(Task brief)
In the data below, which lines contain "Switch"? List them by copying each one.

(The data)
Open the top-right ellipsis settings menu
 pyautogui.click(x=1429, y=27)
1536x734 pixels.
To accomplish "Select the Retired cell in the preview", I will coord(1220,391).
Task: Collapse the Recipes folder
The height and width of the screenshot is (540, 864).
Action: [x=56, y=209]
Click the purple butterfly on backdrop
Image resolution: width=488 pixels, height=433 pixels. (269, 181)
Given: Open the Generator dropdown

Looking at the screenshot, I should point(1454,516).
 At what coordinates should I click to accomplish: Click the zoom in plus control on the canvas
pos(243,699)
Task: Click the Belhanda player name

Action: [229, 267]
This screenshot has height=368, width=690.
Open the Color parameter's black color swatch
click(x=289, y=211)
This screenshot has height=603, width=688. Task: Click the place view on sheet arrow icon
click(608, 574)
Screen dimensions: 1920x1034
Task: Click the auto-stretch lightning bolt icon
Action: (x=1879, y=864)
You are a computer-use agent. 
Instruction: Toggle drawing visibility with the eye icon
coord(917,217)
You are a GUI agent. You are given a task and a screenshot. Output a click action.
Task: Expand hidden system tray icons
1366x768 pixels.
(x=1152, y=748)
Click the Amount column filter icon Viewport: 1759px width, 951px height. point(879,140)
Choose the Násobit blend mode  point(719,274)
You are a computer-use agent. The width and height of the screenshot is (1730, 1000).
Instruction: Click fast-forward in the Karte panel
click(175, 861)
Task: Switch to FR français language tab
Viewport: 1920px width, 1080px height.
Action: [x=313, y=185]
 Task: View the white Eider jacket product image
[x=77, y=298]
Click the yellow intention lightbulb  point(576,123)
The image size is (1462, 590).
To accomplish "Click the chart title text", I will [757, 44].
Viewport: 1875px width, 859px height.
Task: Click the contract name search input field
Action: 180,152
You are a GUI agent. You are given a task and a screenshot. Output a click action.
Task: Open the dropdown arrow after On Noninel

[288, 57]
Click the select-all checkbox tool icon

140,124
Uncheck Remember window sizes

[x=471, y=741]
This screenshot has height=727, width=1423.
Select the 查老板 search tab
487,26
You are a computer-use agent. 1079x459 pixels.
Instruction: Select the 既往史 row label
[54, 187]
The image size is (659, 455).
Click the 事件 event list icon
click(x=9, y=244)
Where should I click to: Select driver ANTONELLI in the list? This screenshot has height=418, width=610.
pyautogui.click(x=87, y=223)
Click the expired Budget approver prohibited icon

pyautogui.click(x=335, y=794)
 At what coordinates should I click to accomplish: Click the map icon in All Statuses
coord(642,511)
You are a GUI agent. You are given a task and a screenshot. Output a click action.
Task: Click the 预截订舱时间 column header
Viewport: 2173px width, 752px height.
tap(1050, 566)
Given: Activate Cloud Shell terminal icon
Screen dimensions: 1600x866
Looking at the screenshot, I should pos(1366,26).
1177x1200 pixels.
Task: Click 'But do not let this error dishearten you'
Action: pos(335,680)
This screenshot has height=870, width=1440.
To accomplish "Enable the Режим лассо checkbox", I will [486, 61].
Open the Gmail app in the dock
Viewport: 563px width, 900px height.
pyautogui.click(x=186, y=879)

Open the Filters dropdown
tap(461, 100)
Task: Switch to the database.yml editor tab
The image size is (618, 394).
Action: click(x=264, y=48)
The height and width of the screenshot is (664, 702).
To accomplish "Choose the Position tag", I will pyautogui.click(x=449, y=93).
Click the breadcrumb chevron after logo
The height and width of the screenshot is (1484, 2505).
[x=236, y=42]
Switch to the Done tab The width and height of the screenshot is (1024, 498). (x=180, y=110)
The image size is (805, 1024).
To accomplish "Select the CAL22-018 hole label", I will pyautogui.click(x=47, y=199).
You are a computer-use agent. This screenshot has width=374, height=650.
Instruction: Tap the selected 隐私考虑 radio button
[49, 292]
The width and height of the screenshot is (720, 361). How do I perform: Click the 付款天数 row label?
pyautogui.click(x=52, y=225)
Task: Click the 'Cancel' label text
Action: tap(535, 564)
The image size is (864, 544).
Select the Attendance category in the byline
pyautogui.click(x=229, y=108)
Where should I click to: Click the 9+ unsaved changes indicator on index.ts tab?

(Written solution)
Task: Switch to FR français language tab
Task: Switch to the database.yml editor tab
Switch to the Done tab The width and height of the screenshot is (1024, 498). (x=180, y=110)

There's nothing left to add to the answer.